Dopo una gita fra sentieri nel bosco nel Parco Nazionale della Sila, la Calabria mostra un altro volto della sua incredibile ricchezza. Neanche ci fosse dietro il disegno di qualche impressionista/creatore, ecco che lo scenario si apre dinnanzi alle acque blu del lago Cecita.
A partire dal 1920, in Sila furono creati laghi artificiali al fine di sfruttare l’energia idroelettrica dei fiumi che andavano ad alimentare le nuove realtà lacustri. Fra i più importanti, oltre all’Ariamacina, il Votturino, l’Alto Savuto, il lago Arvo, l’Ampollino e il Cecita per l’appunto.
Tutti situati a un’altitudine compresa fra i 1100 e 1500 m. di altezza sul livello del mare, il lago di Cecita venne stato creato nel 1951 con una diga alta 55 metri e lunga 1270. Situato fra Camigliatello Silano e Longobucco, a 1143 metri sul livello del mare, ha una capacità di 121 milioni di metri cubi d’acqua.
Merito di una simile abbondanza, i tanti fiumi che lo alimentano fra cui il Mucone, il Vaccarizzi e l’omonimo corso d’acqua. Inoltre, grazie a un condotto (la cui lunghezza supera il chilometro), sono alimentate le centrali elettriche di Acri e Bisognano, entrambi nel casentino.
Sulla sponda orientale de lago (perimetro complessivo 46 km ed è lungo 7.5 km), in località Cupone, è stato creato il “Centro visitatori” con museo naturale annesso. Da qui numerosi sentieri numerati consentono di partire alla scoperta del Parco Naturale della Sila, e della sua flora e fauna (cervi e daini).

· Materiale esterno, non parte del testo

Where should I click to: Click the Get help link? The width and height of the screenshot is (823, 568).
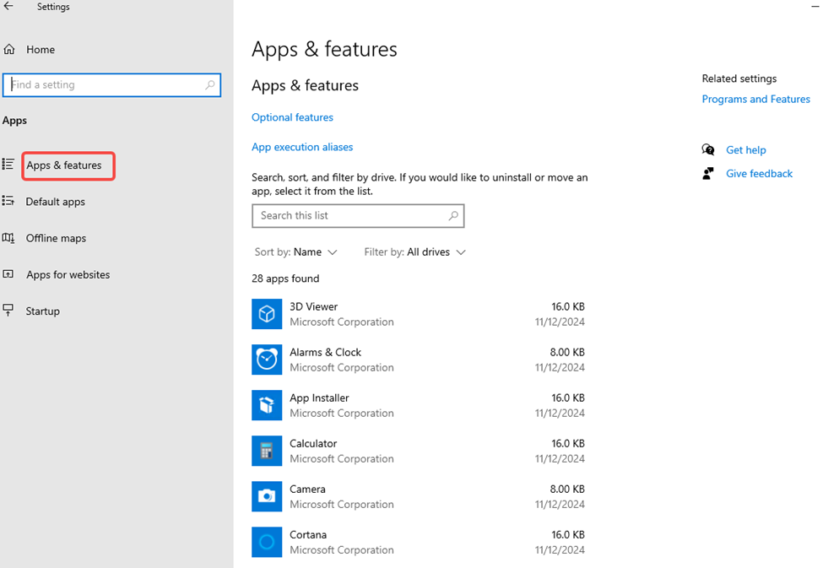(x=745, y=150)
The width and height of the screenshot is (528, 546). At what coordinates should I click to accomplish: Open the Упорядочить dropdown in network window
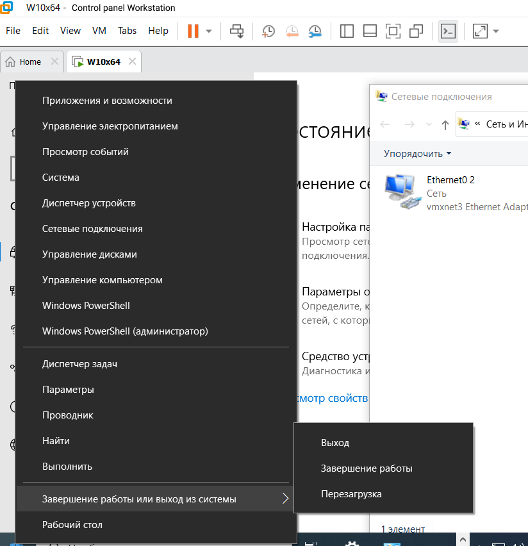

Si agita la corrente. La brezza pettina l’acqua. Il sole vi splende sopra e lancia i suoi emissari luminosi a scaldare il “suolo” bagnato. Lì tutt’attorno, una ricca vegetazione, in particolare, faggi e larici. C’è perfino un piccolo melo. Vien voglia di arrampicarvisi sopra, e guardare di nascosto tutto il mondo umano che si avvicina.
C’è curiosità. La gente si avvicina. Mi dicono che da queste parti sia molto praticata la pesca. Soprattutto fra primavera ed estate. Appuro che il lago è ricco di trote (anche di dimensioni ragguardevoli), carpe e altri ciprinidi, e i lesti Coregoni di non facile cattura, e molto ricercati per la bontà della loro polpa.
Prima di andare via. Vedo di lontano una ragazza sul ciglio delle sponde del lago. Ha lo sguardo fisso. Come se un pensiero fisso l’avesse avvolta. Non si guarda mai indietro. Cerco di capire in quale direzione sia contesa. Chiudo gli occhi per una decina di secondi. Di nuovo a contatto con la luce, e lei è sparita.
Poco dopo, una piccola onda si muove delicatamente.